Sony (SNE) definitely accomplished that, making for a better console experience over its predecessor. But unlike the PlayStation 3 and Microsoft (MSFT, Fortune 500) Xbox One, the PS4 is not built to be a do-it-all entertainment box, and won’t appeal quite as much to a casual gaming audience.
Sony’s design allows you to stand the PlayStation 4 up on its side or lay it flat, which adds a nice bit of versatility over the Xbox One. And for the most part, the PlayStation runs cool and quiet, though it’s not unusual to hear the fans and disc drive if you’re in the middle of a graphically intense game.
Controller: The DualShock 4 represents the biggest change ever to the PlayStation controller in both form and function.

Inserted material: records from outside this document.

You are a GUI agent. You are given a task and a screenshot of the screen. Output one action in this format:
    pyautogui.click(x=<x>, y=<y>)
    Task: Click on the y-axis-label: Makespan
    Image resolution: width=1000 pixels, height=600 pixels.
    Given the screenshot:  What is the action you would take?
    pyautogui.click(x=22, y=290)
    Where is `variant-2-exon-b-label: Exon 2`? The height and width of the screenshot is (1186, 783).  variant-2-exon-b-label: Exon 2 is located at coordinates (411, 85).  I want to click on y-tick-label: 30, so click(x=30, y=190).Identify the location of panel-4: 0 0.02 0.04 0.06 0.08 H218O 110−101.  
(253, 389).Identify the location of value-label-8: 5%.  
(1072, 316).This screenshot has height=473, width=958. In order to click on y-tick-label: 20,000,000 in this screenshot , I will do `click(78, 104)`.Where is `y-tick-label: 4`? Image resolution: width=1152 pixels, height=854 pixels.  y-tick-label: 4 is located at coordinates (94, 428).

And thankfully all of these changes are for the better. Longtime gamers will still recognize it as a PlayStation controller, but the ergonomic shift towards grips that are longer and less-angular than before make this a much more comfortable controller to hold.
The joysticks have also been redesigned, which are spaced out a little further than before and have a lip around the top which makes makes it all the easier to accurately pull off complex moves. Same goes for the shoulder buttons, with the front pair being made larger, and the rear pair of springy triggers being reshaped to better fit the contours of index fingers.